Figure 5. HOXB7 enhances HCC cell proliferation, migration, and invasion via induction of bFGF secretion.

(A) The level of bFGF secreted by MHCC97L-HOXB7 pCDNA3 cells was higher than that in the control group. The proliferation of HOXB7 pCDNA3 cells significantly increased than the control group at 48 hours.
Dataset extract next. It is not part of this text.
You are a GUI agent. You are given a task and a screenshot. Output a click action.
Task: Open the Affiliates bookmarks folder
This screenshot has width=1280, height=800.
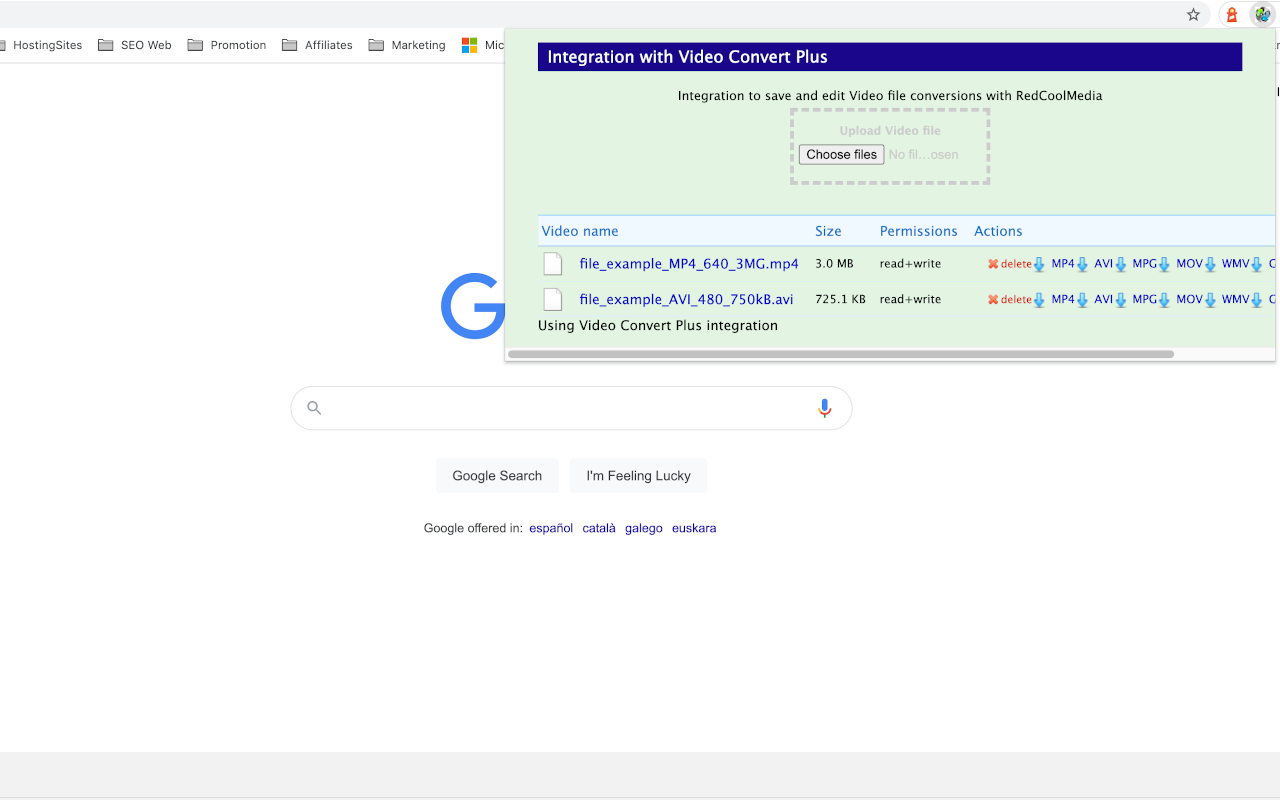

SU5402 inhibited the proliferation especially at 40 μM. The cell proliferation was significantly inhibited using 40 μM SU5402 for 48 hours and 72 hours in HOXB7 pCDNA3 cells. (B) The decreased bFGF level was detected in supernatant of HCCLM3-pGCSIL-GFP-HOXB7 shRNA cells, the proliferation of HOXB7 shRNA cells decreased significantly than the control at 48 hours and bFGF increased the proliferation especially at 25 ng/ml, the cell proliferation ability was significantly enhanced after adding 25 ng/ml bFGF to HOXB7 shRNA cells for 48 and 72 hours. (C) In vitro migration and invasion assays showed a significant decrease in the HCCLM3 HOXB7 shRNA group compared with the control group at 48 and 72 hours, respectively, and was partially reversed by adding 25 ng/ml bFGF to the upper chamber, not by 5mM Tris (bFGF supplementation). (*, P<0.05; **, P<0.01; ***, P<0.001).